Divya Bhaskar is a Gujarati newspaper in Gujarat, India, owned by D B Corp Ltd. It is one of the highest circulation Gujarati dailies. With the most local editions in Gujarat, it is published from Ahmedabad, Surat, Vadodara, Rajkot, Jamnagar, Mehsana, Bhuj, Bhavnagar (as Saurashtra Samachar) and Junagadh (as Sorath Bhaskar).

==History==
In 2003, the Bhopal-based Bhaskar Group identified Ahmedabad, Gujarat as the city with highest potential for the fourth launch of Dainik Bhaskar outside Madhya Pradesh (MP). It surveyed 12 lakh households, with a team of 1050 surveyors, 64 supervisors, 16 zonal managers and 4 divisional managers. The surveyors were gathered largely through posters at colleges and word-of-mouth publicity, instead of expensive print and TV advertisements. Nearly 40-50% of the surveyors were later absorbed in Dainik Bhaskar or Divya Bhaskar, while the rest were given a certificate of appreciation. The team was trained to reach out to 8 lakh households in Ahmedabad and 4 lakh households in adjoining districts, in a time span of 40 days. The newspaper was launched in Ahmedabad on 23 June 2003, under the name Divya Bhaskar, as No. 1 with 452,000 copies (a world record). Within 15 months, it entered two more cities of Gujarat: Surat and Vadodara. To counter the Bhaskar's group's threat, the leading Gujarati newspapers came up with color pages, price reductions and several high-value customer offers. However, by 2009, Divya Bhaskar became the largest circulated Gujarati daily with 11.5 lakh copies.

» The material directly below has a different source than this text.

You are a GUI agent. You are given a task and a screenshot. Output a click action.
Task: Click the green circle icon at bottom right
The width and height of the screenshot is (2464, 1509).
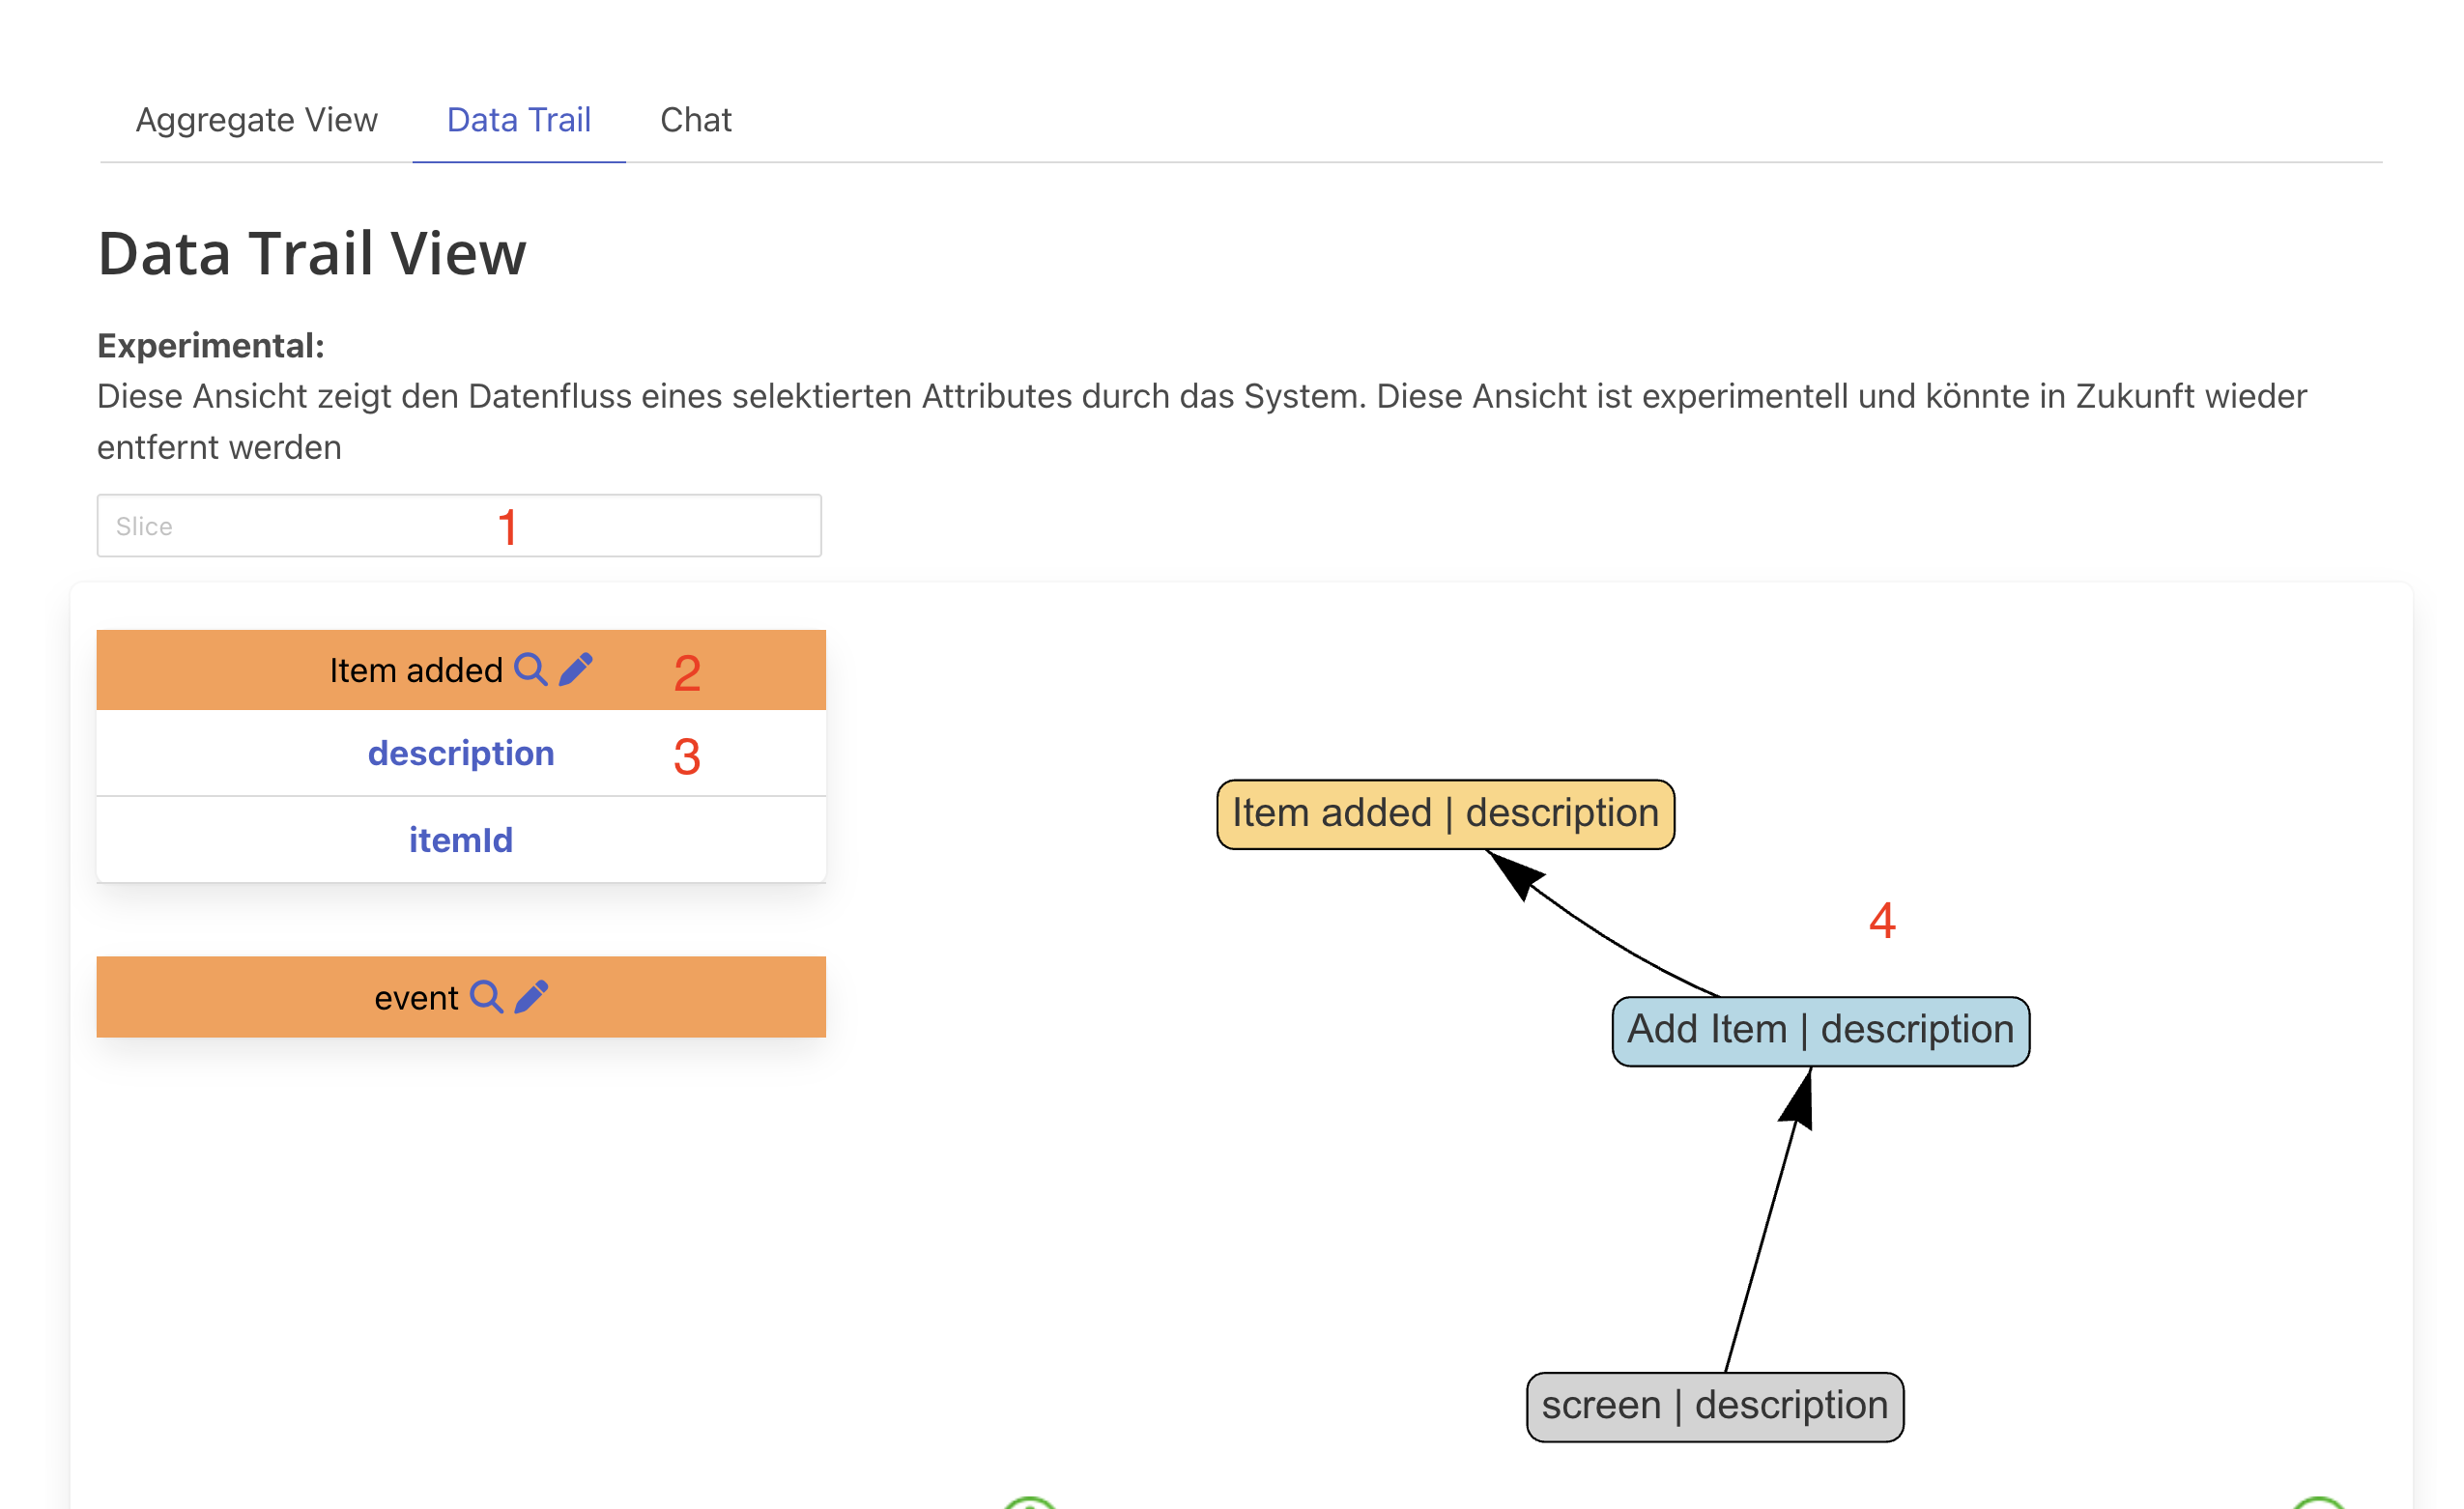tap(2318, 1503)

The group's pre-launch door-to-door twin-contact launch program has been recognized as an orbit shifting innovation. It has won Business Process Innovation award by Marico Foundation, and is a case study in several B-schools including Indian Institute of Management, Ahmedabad and SPJIMR. The case study reveals, Divya Bhaskar become most popular among all other Gujarati news papers because of its erotic news and relationship related column.

Following its launch, Divya Bhaskar has become the largest circulated daily of Gujarat according to the Audit Bureau of Circulations (India) and has the most local editions by any newspaper in Gujarat.